TRY IT> All lines in the records below with the word "question" must be returned.

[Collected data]
^^^^^^^^^^^^^^^^
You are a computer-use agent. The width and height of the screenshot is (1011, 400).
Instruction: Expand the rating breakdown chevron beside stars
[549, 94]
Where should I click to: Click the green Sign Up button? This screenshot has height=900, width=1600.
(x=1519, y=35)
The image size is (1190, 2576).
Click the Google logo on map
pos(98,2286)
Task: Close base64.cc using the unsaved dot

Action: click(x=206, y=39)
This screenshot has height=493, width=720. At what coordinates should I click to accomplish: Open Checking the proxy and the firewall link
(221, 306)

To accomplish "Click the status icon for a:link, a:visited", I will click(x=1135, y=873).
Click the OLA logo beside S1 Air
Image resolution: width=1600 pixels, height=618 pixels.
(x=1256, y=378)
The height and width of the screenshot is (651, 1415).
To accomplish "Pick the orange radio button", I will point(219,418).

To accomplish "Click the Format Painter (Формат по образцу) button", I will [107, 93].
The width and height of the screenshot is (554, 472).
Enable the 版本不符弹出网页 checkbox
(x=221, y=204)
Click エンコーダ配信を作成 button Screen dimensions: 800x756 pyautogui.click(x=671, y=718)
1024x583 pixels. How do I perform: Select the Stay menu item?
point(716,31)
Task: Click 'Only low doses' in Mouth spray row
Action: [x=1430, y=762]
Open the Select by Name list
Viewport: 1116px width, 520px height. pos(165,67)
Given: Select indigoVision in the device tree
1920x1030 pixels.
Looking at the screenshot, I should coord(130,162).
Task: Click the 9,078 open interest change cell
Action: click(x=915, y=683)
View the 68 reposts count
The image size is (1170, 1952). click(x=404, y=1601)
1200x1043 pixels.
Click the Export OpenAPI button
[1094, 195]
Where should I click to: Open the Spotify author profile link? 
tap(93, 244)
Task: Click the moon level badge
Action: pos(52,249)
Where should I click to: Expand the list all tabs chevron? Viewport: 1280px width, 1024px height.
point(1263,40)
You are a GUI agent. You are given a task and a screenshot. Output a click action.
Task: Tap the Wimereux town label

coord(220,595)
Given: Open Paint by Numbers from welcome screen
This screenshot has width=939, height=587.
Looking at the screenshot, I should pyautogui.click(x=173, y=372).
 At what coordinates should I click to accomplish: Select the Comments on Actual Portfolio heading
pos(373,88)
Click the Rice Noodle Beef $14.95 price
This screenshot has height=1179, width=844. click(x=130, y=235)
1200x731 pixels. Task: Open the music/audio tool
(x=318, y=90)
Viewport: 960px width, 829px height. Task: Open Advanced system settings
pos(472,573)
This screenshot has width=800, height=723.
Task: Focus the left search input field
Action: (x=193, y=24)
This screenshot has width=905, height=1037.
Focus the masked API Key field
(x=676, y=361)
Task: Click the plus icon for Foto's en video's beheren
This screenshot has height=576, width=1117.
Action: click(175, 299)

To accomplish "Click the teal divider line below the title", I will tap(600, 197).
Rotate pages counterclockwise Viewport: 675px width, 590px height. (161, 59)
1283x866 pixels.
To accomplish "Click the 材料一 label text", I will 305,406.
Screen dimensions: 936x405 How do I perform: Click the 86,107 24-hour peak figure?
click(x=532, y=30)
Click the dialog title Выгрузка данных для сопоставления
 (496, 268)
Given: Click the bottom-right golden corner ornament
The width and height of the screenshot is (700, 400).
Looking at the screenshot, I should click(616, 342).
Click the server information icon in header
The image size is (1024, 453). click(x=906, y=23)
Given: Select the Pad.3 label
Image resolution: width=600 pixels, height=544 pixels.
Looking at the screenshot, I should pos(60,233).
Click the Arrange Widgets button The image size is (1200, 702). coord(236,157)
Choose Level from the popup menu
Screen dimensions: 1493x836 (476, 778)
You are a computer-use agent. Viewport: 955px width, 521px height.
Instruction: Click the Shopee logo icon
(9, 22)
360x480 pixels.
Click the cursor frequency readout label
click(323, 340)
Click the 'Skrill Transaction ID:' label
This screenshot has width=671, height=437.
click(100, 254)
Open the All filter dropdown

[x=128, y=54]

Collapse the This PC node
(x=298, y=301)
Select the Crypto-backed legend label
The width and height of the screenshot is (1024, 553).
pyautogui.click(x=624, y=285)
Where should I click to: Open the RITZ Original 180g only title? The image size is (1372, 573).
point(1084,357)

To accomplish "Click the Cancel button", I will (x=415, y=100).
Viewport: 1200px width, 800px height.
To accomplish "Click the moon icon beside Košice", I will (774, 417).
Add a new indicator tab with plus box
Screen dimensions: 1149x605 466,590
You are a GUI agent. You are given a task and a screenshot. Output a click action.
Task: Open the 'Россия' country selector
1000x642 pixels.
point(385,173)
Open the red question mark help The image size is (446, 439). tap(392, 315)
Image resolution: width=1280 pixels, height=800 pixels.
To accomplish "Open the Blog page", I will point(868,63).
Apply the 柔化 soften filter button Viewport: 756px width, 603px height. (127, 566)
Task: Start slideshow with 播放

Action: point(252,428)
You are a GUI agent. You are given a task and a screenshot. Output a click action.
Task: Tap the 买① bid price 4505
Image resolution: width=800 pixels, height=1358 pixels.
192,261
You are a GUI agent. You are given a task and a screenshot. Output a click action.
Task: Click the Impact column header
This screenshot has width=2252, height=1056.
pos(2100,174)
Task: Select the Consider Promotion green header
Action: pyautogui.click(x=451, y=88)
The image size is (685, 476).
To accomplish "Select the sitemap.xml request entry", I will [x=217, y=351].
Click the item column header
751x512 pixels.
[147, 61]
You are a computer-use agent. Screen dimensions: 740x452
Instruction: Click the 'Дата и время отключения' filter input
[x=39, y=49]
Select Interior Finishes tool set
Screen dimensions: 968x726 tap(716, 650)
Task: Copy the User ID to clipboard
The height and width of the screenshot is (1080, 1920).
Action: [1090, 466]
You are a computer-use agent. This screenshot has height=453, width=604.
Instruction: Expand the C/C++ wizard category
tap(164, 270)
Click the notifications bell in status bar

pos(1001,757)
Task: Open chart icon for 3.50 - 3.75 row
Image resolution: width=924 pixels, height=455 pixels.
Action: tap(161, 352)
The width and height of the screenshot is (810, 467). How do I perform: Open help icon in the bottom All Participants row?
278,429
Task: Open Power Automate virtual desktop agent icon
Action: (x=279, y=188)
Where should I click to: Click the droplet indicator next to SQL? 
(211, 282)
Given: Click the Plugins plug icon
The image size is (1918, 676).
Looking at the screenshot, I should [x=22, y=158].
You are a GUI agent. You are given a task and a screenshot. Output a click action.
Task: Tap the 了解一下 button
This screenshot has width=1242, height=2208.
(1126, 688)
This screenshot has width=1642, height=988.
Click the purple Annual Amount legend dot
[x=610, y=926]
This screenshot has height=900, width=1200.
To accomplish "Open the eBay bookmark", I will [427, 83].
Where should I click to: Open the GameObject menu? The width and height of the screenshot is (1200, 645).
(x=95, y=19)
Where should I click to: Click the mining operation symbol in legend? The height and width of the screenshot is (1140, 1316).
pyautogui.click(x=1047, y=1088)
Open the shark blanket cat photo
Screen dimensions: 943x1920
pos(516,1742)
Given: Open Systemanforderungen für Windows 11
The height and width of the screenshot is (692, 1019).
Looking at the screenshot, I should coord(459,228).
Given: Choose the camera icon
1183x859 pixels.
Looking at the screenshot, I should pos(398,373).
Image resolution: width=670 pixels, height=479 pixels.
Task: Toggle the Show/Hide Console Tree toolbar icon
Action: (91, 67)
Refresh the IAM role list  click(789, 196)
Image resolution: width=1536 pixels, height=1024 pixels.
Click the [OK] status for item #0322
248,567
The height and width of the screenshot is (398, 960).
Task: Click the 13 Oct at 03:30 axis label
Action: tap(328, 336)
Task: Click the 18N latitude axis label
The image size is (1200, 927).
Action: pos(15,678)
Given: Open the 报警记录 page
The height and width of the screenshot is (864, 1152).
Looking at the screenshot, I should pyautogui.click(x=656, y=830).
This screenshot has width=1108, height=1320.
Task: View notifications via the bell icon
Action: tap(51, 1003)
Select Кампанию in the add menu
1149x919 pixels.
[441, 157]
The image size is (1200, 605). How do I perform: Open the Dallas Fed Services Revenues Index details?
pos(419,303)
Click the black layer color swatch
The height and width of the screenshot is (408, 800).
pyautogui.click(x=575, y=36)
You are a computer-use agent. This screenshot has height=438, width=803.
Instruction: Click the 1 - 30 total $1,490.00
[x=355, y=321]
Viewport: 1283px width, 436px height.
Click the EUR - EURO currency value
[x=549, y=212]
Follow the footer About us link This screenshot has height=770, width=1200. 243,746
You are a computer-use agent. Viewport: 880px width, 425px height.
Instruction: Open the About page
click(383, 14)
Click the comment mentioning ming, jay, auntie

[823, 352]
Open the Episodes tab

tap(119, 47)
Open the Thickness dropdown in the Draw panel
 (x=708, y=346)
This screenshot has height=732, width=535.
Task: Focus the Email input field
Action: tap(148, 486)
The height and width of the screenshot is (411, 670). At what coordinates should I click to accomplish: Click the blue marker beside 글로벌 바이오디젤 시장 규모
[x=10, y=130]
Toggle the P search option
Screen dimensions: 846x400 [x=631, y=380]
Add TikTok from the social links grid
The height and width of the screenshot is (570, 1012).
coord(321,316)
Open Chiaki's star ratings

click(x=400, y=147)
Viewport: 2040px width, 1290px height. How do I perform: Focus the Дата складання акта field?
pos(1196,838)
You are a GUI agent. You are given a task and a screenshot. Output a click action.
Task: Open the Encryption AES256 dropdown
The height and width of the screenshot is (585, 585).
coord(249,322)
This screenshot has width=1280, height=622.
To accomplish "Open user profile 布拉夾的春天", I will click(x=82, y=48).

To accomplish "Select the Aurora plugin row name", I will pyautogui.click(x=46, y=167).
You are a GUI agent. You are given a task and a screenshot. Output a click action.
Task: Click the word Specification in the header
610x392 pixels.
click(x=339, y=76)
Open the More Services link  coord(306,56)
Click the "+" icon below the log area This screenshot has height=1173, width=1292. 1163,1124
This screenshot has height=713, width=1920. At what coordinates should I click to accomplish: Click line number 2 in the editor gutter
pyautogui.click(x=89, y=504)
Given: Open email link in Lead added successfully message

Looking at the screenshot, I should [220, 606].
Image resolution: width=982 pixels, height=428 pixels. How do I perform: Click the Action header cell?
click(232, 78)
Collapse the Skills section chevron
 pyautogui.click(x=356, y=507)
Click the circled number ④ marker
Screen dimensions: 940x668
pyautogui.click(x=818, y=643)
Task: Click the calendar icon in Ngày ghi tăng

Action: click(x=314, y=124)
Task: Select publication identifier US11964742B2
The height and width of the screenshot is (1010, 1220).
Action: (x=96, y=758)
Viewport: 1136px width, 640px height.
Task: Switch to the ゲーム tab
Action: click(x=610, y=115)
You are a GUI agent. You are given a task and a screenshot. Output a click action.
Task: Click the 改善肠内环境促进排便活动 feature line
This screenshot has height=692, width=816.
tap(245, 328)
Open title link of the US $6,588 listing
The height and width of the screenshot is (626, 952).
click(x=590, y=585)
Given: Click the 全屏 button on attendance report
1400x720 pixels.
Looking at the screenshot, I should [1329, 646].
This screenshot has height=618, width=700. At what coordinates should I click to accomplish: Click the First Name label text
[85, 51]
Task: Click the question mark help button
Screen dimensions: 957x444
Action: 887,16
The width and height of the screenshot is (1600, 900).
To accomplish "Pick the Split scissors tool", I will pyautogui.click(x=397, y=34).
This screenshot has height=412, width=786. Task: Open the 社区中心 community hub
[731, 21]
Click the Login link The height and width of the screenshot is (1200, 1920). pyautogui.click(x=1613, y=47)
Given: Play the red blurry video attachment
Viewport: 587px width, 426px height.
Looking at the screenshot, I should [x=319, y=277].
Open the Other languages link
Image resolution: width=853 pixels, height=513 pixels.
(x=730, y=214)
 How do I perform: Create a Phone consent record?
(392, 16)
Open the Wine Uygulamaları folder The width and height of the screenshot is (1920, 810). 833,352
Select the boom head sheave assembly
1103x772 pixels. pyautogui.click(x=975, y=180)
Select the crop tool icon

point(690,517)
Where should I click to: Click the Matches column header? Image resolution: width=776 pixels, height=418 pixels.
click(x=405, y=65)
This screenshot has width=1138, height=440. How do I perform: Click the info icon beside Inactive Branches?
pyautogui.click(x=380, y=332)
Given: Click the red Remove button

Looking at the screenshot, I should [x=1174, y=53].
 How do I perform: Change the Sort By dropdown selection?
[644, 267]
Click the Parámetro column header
^^^^^^^^^^^^^^^^
ANSWER BOX>
Open the red question mark help The image size is (446, 439). tap(392, 315)
Task: Click the question mark help button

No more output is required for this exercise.